Working at a consulting firm as a data scientist makes quickly understanding new data a necessity. Limited timelines and novel problems are challenges that require efficient and effective tools to confront. I provide clients with solutions using a variety of machine learning techniques, which means my main toolkit is Python with a mix of Pandas, Numpy and Scikit-learn. These tools are popular with data scientists because they have diverse capabilities and allow them to quickly develop and implement solutions that can run on a myriad of platforms.
As great as Python is, one pain point I consistently experience is getting an overview and visualization of large amounts of data during the initial stages of my project. The most intuitive way to understand your data is through visualization; making Python’s Matplotlib module a powerful choice. However, it requires a lot of manual specification to get exactly what is needed and is a dangerous time sink. This is where Microsoft’s new Azure ML Workbench can do a lot of the heavy lifting when it comes to modeling, data transformation, and Exploratory Data Analysis. AML Workbench provides premade code for importing data from any type of local or cloud storage, whether it’s stored as a flat file (e.g. CSV file) or already structed in a SQL database. Once in the tool, basic transformations are a couple of clicks away, and it instantly provides histograms and data summaries for each column.
Once the data is in your project, you can immediately visualize and filter out anything that’ll choke your initial pipeline. Getting a quick, broad view of the data I’m working with is priceless and is something that the AML Workbench makes very simple, (where using a custom solution with Python could take hours.) Once you have your data prepared, it saves the transformations and creates a visual pipeline you can reference any time. A Python script is then generated with the data imports and transformations already done so you can get started modeling the data with any Python package you like.
Another great feature of AML Workbench is the ability to import data from the cloud, develop code locally in a desktop app, but run that code and output the results in the cloud (or locally.) This full data pipeline management capability enables data scientists to define the transformations and model data specification, and then immediately and simply export that code to a tool like Azure Data Factory for automation and production implementation. What this means is less time from raw data to initial model, and a more affordable transition to a production environment. This relieves a lot of dev ops complexity from the work I have to do as a data scientist.

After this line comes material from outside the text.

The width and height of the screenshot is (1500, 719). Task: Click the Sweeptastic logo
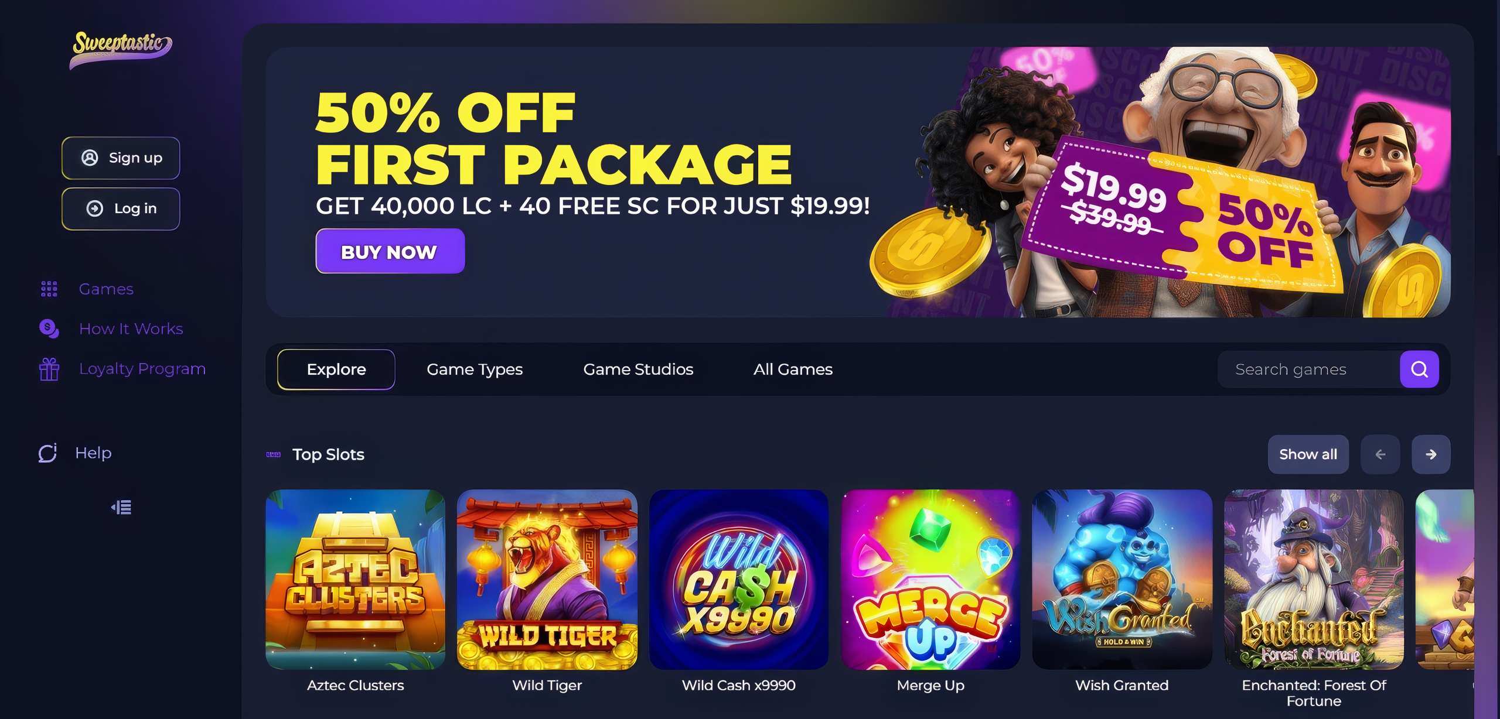[121, 49]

Lastly, your data and code can be accessed by a Jupyter Notebook running in your project for easy testing and developing new ideas. Iterating models is straightforward and many different models, transformations, and parallelization can be done quickly and kept organized.

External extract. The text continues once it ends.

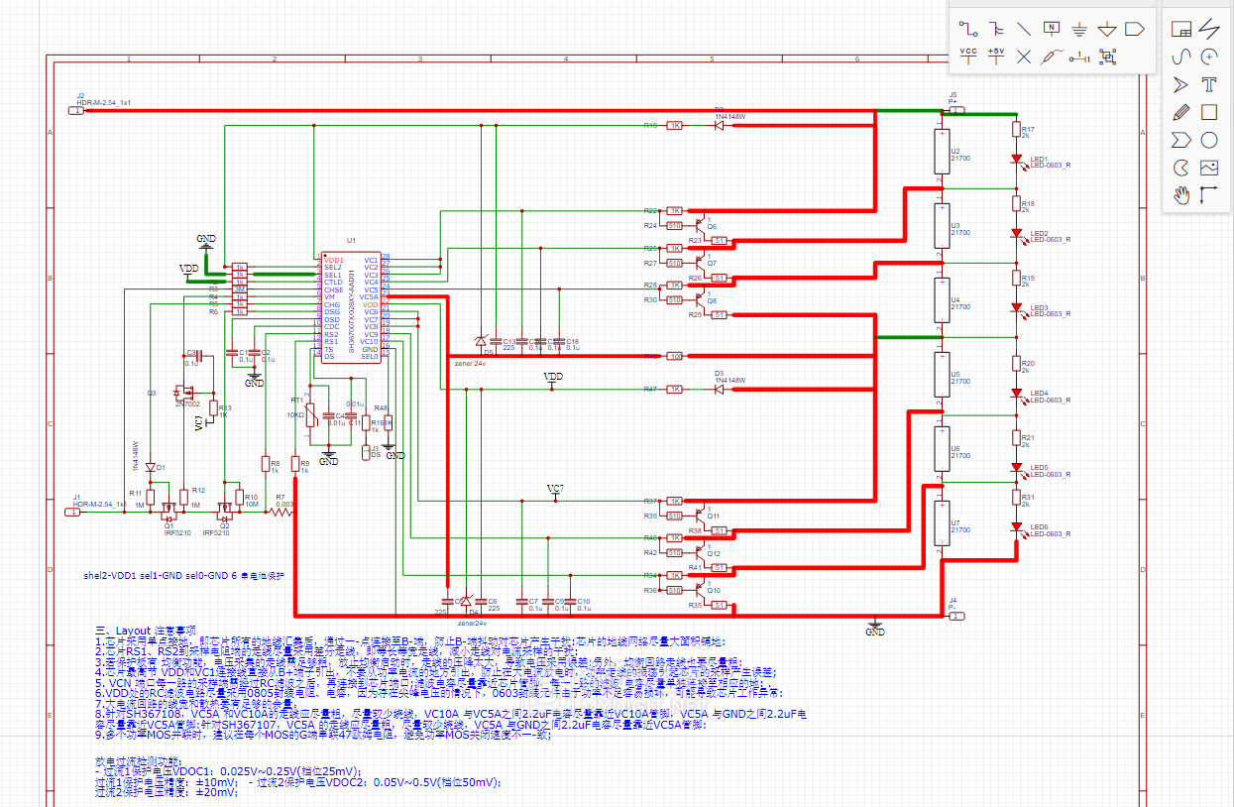Select the Bus tool
Viewport: 1234px width, 807px height.
996,29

Overall, for a brand new tool, AML Workbench is an exciting and refreshing update. Being able to run machine learning workloads of any size and an efficient and performant way to execute data transformations and model code in Python is a welcome addition to some of the older, slower environments. It’s really exciting to see Microsoft making new tools specifically for data scientists and I’m looking forward to the new features and improvements they continue to make with these tools.